Conception and design of study, analysis and interpretation (VR, MC, LC, LF). Drafting the review or commenting on it critically for intellectual content (VR, MC, LC, LF).

Sources of support

Internal sources

  • No sources of support, Other.

External sources

  • National Institute for Health Research (NIHR), UK.

    • Richard Wormald, Co‐ordinating Editor for Cochrane Eyes and Vision (CEV) acknowledges financial support for his CEV research sessions from the Department of Health through the award made by the National Institute for Health Research to Moorfields Eye Hospital NHS Foundation Trust and UCL Institute of Ophthalmology for a Specialist Biomedical Research Centre for Ophthalmology.
    • The NIHR also funds the CEV Editorial Base in London.

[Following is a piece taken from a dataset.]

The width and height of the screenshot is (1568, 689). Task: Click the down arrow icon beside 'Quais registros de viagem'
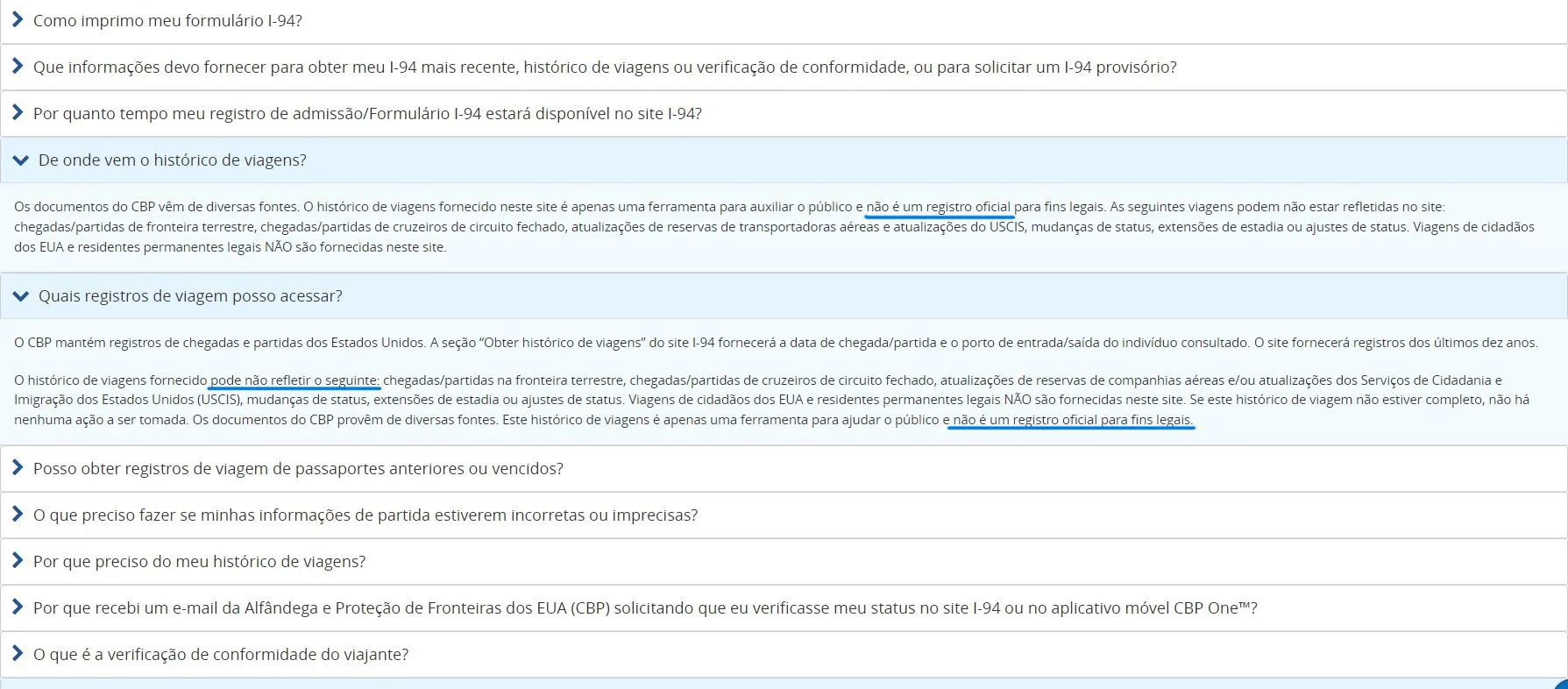click(x=20, y=296)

    The views expressed in this publication are those of the authors and not necessarily those of the NIHR, NHS, or the Department of Health.

Declarations of interest

VR has no financial or commercial interest in the topic area discussed in this review.
 LC has no financial or commercial interest in the topic area discussed in this review.
 LF has no financial or commercial interest in the topic area discussed in this review.

MC has been an advisor/consultant for Bayer, Cephalon and ViiV Healthcare, and has received honoraria for educational lectures from Abbott, ViiV Healthcare and Novartis. These activities were not related to his work with this review.